| 03.24.2018

Partying for a purpose — Moscow Mardi Gras won’t have a parade this year, evening events still raise money for youth


In late February, Moscow’s Main Street hosted a Mardi Gras parade every year, no matter how cold it was.

But due to costs, there will be no daytime events for this year’s Moscow Mardi Gras celebration. The evening will still be filled with fun, live music and charity for local youth programs, though.

“We’re not going full force this Mardi Gras, that way we can take this next year and really reach out,” said Genevieve Bode, director of the Moscow Mardi Gras organization.

Bode said Moscow Mardi Gras will be held at several venues 9 p.m. March 4 in downtown Moscow. Local bars Mingles, John’s Alley and the Garden Lounge will have live music and the 1912 Center will host a TabiKat Drag Show for individuals under 21. Tickets are $10 in advance and $15 at the door and all proceeds go to local youth programs.

“I want to say we gave about $5,000 or $6,000 last year, which is actually down from what we normally do,” Bode said. “The year before was about seven and the year before that was 12. The attendance of Moscow Mardi Gras has really been declining. People don’t go out to the bars like they used to.”

Because of the decline in ticket sales, Bode said they are undergoing major changes, such as changing the name of the charitable organization from Moscow Mardi Gras to along the lines of the Palouse Youth Project. She said they want to have more fundraising events over the course of the year and thinks the name will make the organization more inviting to business and community partners.

She said some people don’t understand the purpose of the evening’s festivities.

“It’s a charity event. We are raising money for a purpose. That’s part of the reason it’s been down in attendance is people think ‘Oh it’s just a party. We have to pay to go to the bars,’ and people don’t want to do that, but what they don’t realize is that the money’s actually for reason.”
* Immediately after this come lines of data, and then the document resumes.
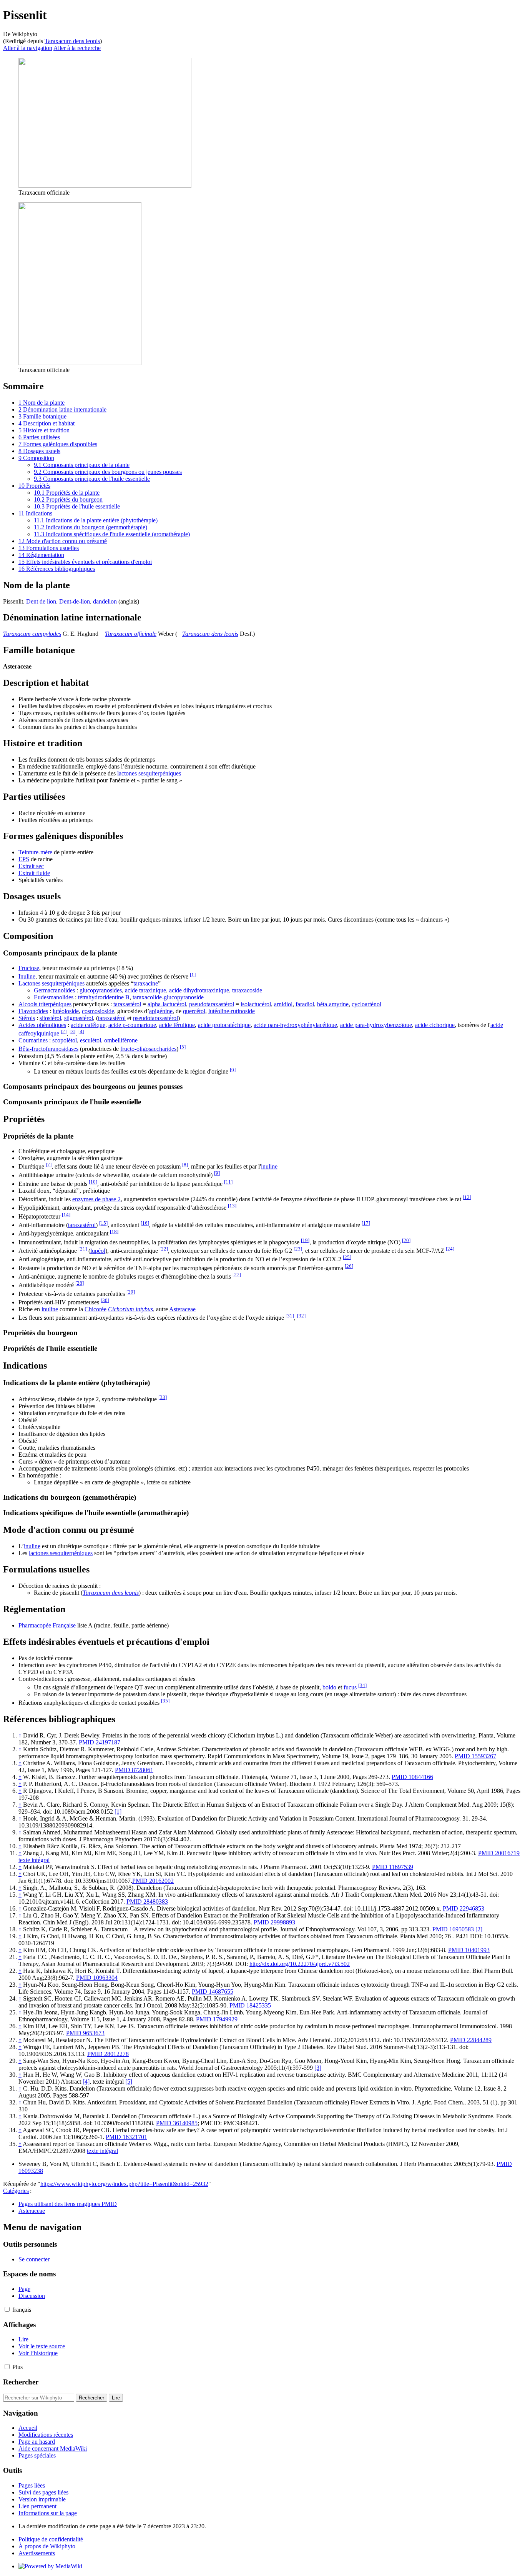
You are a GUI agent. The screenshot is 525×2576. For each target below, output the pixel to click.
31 (290, 1316)
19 (305, 1240)
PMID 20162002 (153, 1880)
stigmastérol (78, 1018)
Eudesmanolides (53, 997)
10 (93, 1182)
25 (347, 1257)
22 (163, 1249)
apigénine (161, 1011)
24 (450, 1249)
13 (232, 1206)
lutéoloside (66, 1011)
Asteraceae (182, 1309)
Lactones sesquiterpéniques (51, 983)
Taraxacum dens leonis (72, 41)
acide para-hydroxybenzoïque (376, 1025)
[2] (478, 1929)
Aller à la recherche (77, 48)
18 (114, 1231)
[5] (128, 2081)
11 (228, 1182)
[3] (317, 2067)
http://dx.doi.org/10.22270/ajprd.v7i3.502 (299, 1964)
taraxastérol (127, 1004)
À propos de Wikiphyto (46, 2546)
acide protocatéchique (224, 1025)
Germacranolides (54, 990)
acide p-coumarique (132, 1025)
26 (349, 1266)
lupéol (97, 1250)
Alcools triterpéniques (44, 1004)
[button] (7, 2309)
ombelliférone (121, 1040)
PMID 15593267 (475, 1756)
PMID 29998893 (274, 1922)
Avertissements (36, 2553)
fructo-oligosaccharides (148, 1049)
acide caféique (88, 1025)
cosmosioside (98, 1011)
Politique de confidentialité (50, 2539)
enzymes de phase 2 (96, 1199)
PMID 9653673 (85, 2033)
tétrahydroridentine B (104, 997)
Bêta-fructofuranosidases (48, 1049)
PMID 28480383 (147, 1901)
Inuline (26, 976)
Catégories (16, 2191)
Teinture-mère (35, 852)
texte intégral (34, 1860)
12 (467, 1197)
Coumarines (33, 1040)
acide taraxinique (145, 990)
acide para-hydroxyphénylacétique (295, 1025)
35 (165, 1701)
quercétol (194, 1011)
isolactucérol (256, 1004)
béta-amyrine (333, 1004)
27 (237, 1274)
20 (406, 1240)
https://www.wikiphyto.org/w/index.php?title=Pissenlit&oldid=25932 (124, 2184)
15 (103, 1223)
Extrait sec (31, 866)
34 (362, 1685)
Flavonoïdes (33, 1011)
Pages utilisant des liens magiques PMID (67, 2204)
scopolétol (64, 1040)
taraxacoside (247, 990)
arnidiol (283, 1004)
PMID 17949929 (217, 2019)
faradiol (305, 1004)
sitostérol (50, 1018)
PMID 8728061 (134, 1770)
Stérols (26, 1018)
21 (82, 1249)
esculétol (90, 1040)
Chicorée (95, 1309)
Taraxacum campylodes (32, 633)
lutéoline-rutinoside (231, 1011)
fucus (350, 1687)
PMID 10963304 (97, 1977)
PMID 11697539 (392, 1867)
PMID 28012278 (108, 2054)
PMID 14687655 (212, 1991)
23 (298, 1249)
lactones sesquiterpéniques (149, 773)
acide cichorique (435, 1025)
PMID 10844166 (412, 1777)
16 (145, 1223)
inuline (269, 1166)
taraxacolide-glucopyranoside (168, 997)
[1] (118, 1811)
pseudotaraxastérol (211, 1004)
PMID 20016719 (499, 1853)
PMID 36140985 (177, 2123)
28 (79, 1283)
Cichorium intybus (130, 1309)
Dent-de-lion (74, 601)
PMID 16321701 (126, 2137)
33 (162, 1397)
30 (105, 1300)
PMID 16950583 (453, 1929)
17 (366, 1223)
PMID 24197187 (99, 1742)
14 (66, 1214)
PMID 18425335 (250, 2005)
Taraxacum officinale (130, 633)
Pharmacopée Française (47, 1625)
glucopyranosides (101, 990)
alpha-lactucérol (167, 1004)
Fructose (28, 968)
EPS (23, 859)
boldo (329, 1687)
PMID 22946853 (463, 1908)
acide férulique (177, 1025)
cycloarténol (366, 1004)
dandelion (105, 601)
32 (301, 1316)
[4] (86, 2081)
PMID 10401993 (469, 1950)
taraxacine (145, 983)
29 (130, 1292)
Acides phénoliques (42, 1025)
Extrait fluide (34, 873)
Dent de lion (41, 601)
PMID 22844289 (471, 2040)
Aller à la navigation (27, 48)
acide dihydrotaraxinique (199, 990)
The Garden Lounge has live music only once a year, and the bar’s manager Nick Penoncello said that night is Moscow Mardi Gras.
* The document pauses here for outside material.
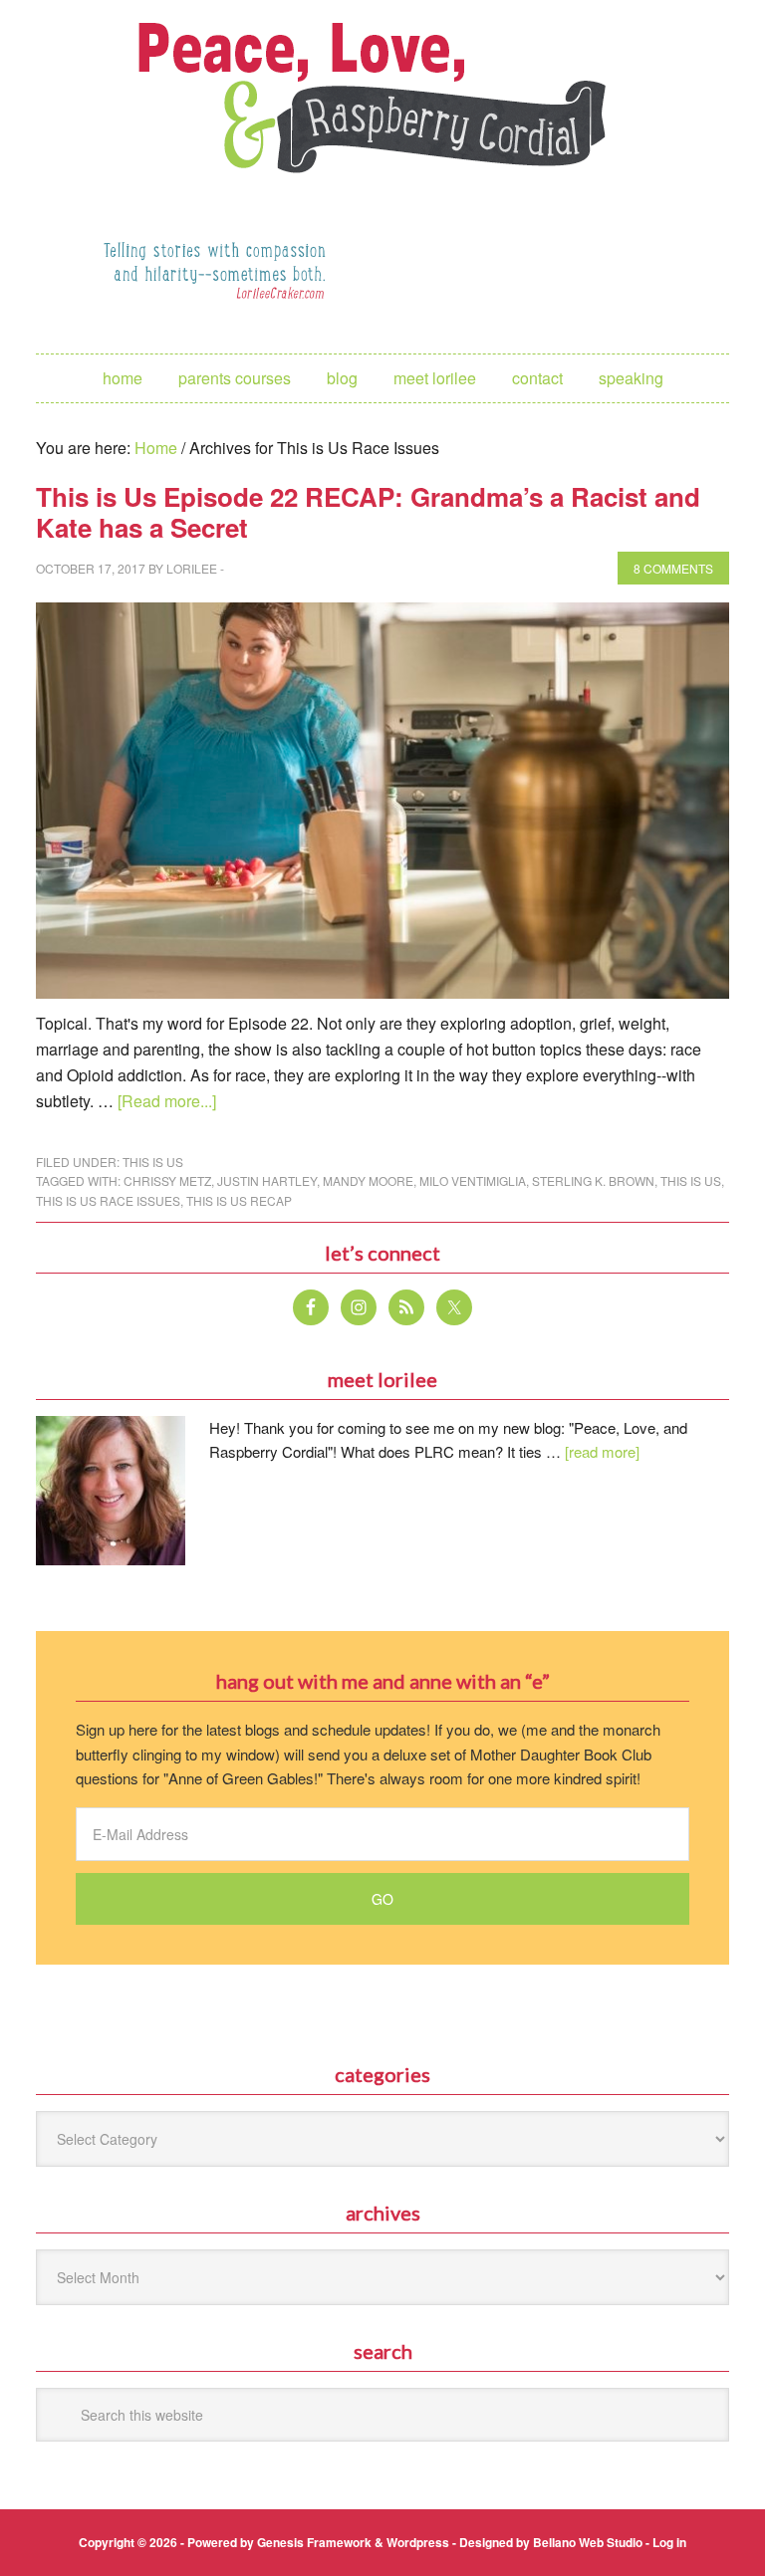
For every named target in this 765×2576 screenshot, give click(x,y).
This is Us (153, 1161)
“It feels different,” Penoncello said. “People are partying and having a good time but the main point that everyone wants to get across is it’s for youth charity.”

Penoncello said he has talked with Bode about the decline in ticket sales and the changing bar culture in Moscow. He attributes the lower numbers at bars to the greater number of restaurants on Main Street which serves beer and wine.

Tickets are sold at the three participating bars and at Safari Pearl for $10. They can also be purchased at the door for $15. One ticket is good for all the venues.

Penoncello said he looks forward to a bigger and more focused Moscow Mardi Gras in the future.
“The kids just want to do the drinking and seeing boobs and whatever they do, but the money is for youth charity and it’s based on the real Mardi Gras,” Penoncello said.